The lower the goal for Kenai sockeye, the more sockeye – and coho and kings – go into the nets of Kenai interests. And the more they catch, the more money they make.
If this was about Kenai sockeye conservation, a conservation solution would have been proposed. There are any number of new, clean commercial fisheries that could be created to backstop the existing commercial fisheries if more sockeye return to the Kenai than are desired.
There is no state prohibition against creating new fisheries. The Legislature maintains the authority to establish a commercial fishwheel fishery or dipnet fishery or maybe even an in-river seine fishery in the Kenai.

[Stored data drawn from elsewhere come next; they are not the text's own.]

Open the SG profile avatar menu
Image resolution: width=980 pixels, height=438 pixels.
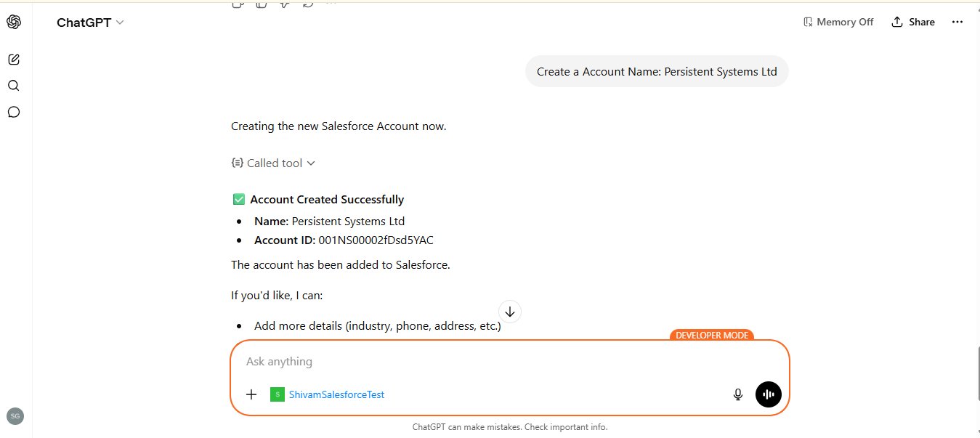15,415
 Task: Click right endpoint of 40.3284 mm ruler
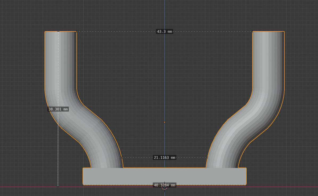tap(246, 185)
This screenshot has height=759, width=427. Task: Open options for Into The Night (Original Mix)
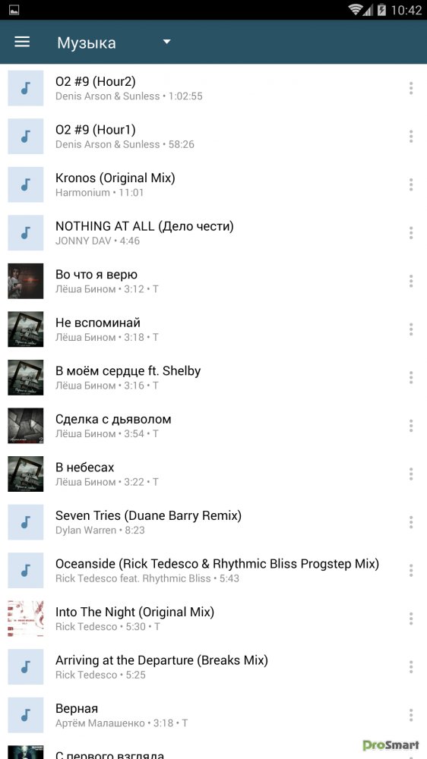pyautogui.click(x=410, y=619)
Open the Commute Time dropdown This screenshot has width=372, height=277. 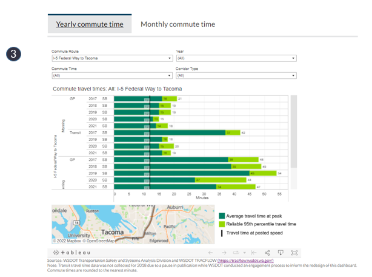(x=112, y=76)
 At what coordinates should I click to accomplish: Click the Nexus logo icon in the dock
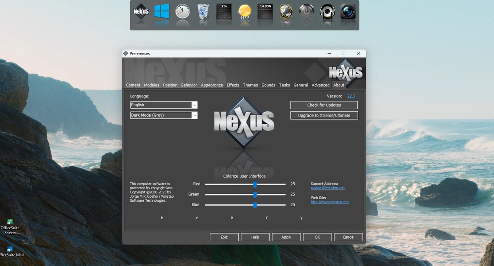141,12
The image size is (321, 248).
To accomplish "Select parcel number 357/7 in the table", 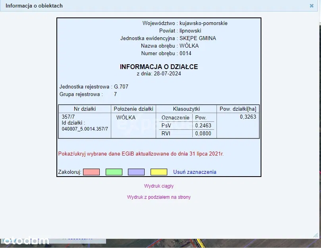I will (x=68, y=117).

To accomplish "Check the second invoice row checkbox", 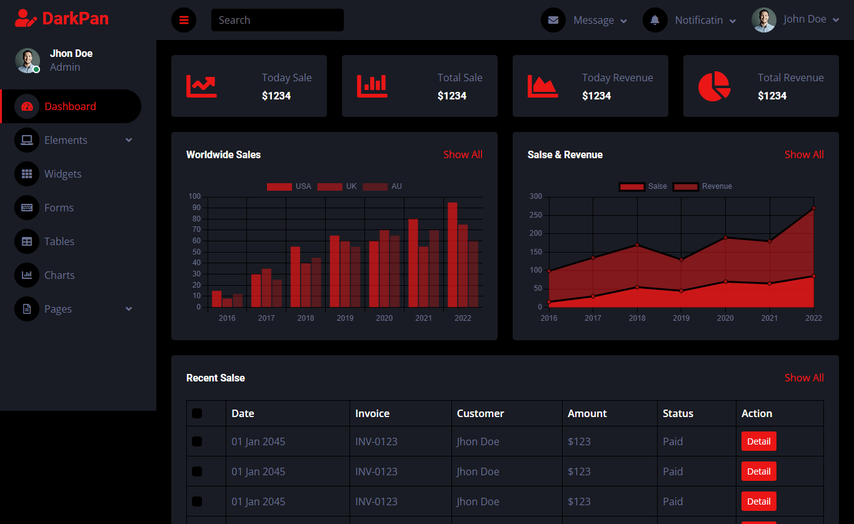I will pyautogui.click(x=197, y=471).
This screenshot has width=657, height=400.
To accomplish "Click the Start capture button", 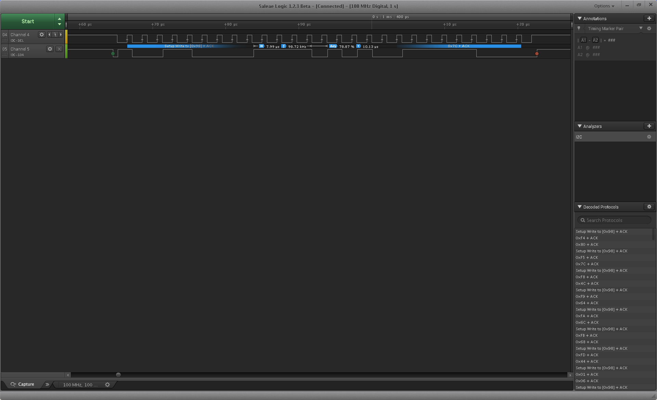I will 28,21.
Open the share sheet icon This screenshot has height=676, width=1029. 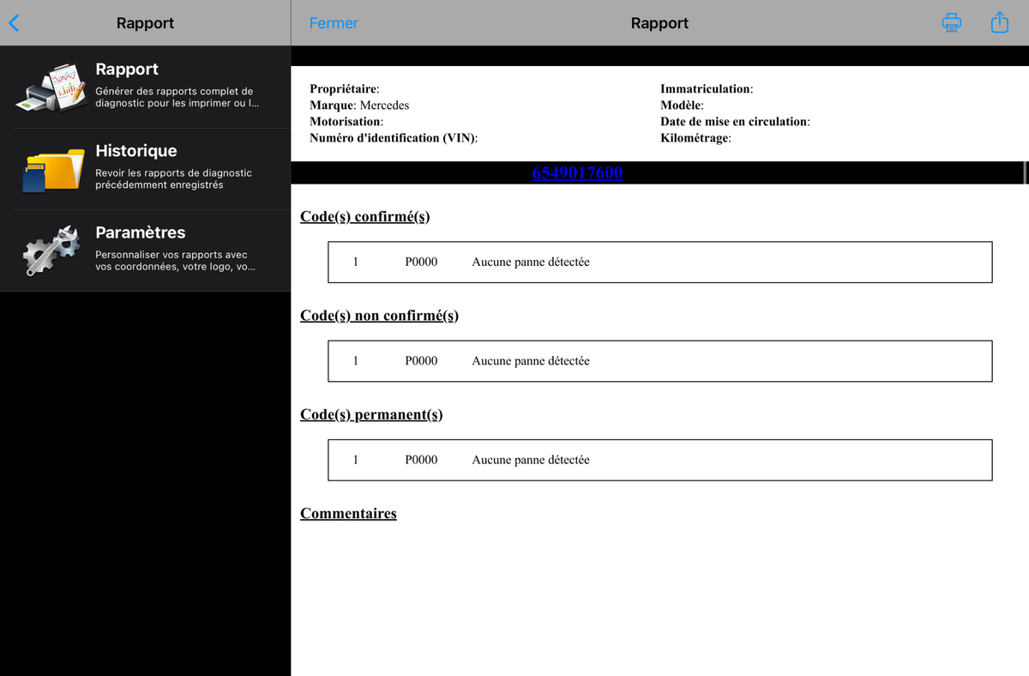(1000, 22)
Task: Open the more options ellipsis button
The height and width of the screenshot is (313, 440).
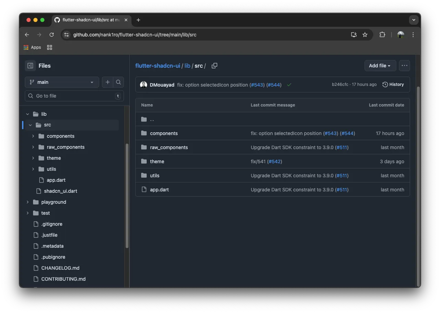Action: point(405,66)
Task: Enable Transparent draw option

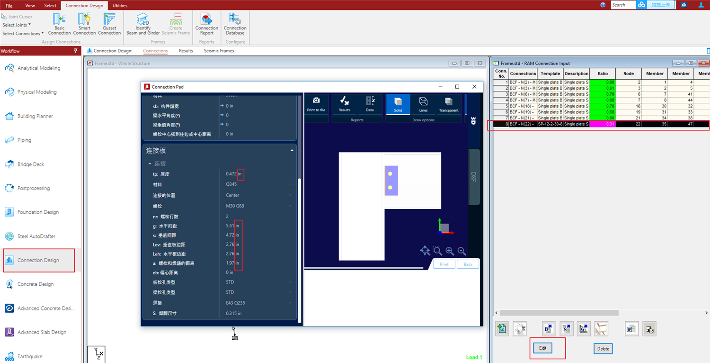Action: point(448,104)
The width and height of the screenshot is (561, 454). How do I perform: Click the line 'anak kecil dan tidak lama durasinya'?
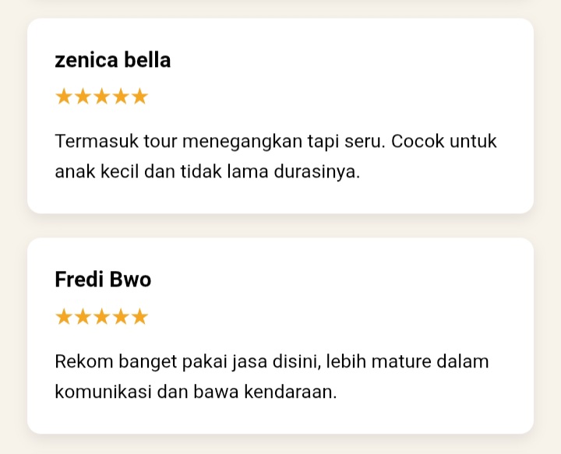207,171
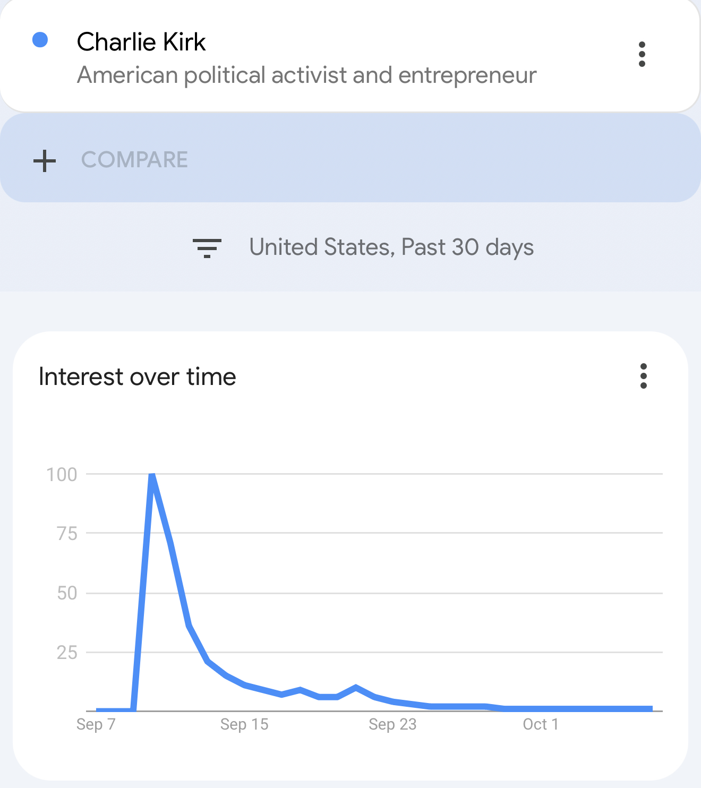
Task: Click the chart peak at value 100
Action: click(152, 475)
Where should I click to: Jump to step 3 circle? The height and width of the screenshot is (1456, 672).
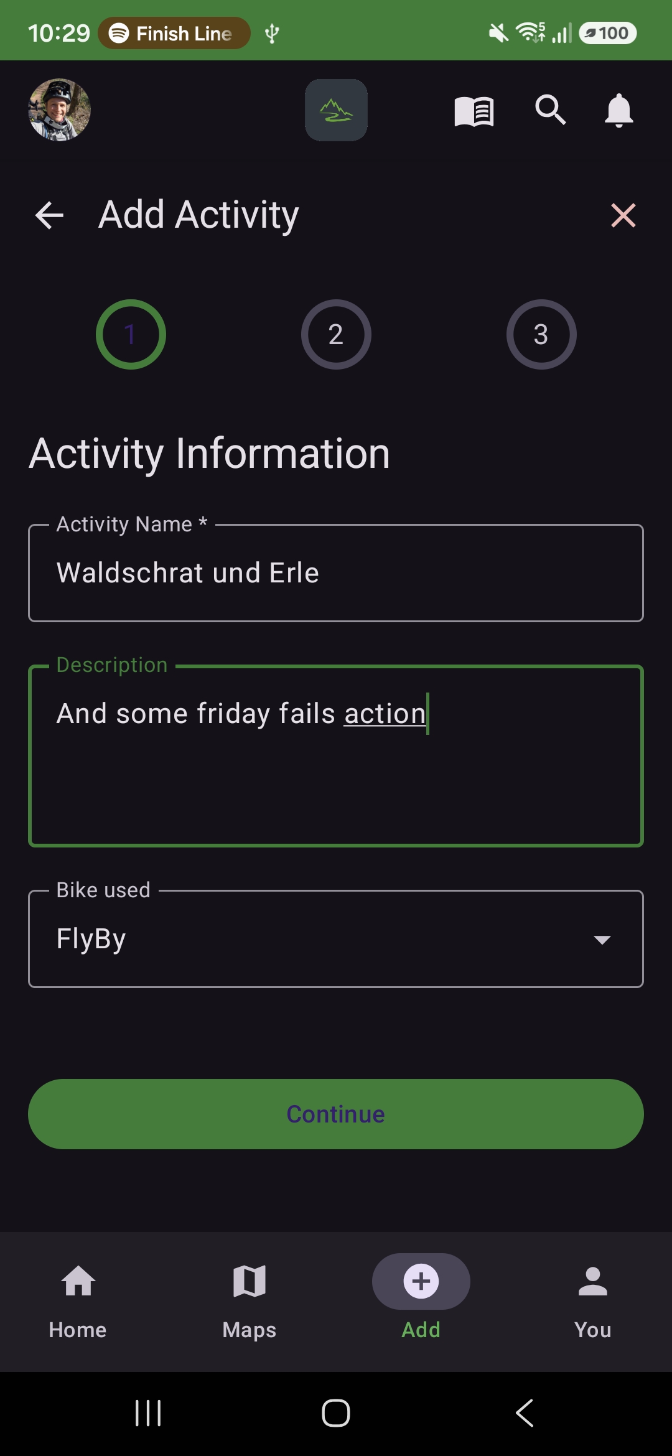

It might even have the latitude to avoid the Limited Entry Law, which created a cartel for commercial fishermen, and establish such fisheries on long-term leases with a better return to the state than it gets on the existing commercial fisheries which don’t even yield enough tax revenue to cover the cost of their management.
The precedent for this sort of thing was set when the state allowed the aquaculture associations controlled by commercial fishermen to conduct “cost recovery” fisheries. With the management of Cook Inlet being driven by a Kenai River run like a big salmon hatchery, there’s no reason some sort of cost recovery program couldn’t be extended to that river.
The state could probably even recover the costs for the program it needs to scientifically manage Cook Inlet salmon. That program would include increased monitoring of the many Inlet coho returns now in trouble and a lot more study of Yentna River sockeye salmon, an official state “stock of concern.”
Yetna sockeye comprise yet another of those salmon stocks caught in the Inlet’s big mixed-stock mess. Nobody is sure why the sockeye systems of the Susitna aren’t better producers. Commercial fishermen want to blame northern pike or rainbow trout predation, but it could simply be that the Yentna’s biggest problem is that too many Yentna fish are getting killed on their way to the spawning grounds.
That’s historically been the most common explanation when fish fail to show up as expected. But don’t tell the Alaska Board of Fisheries. Many members seem to be under the delusion that the way to save the salmon is to kill more of them.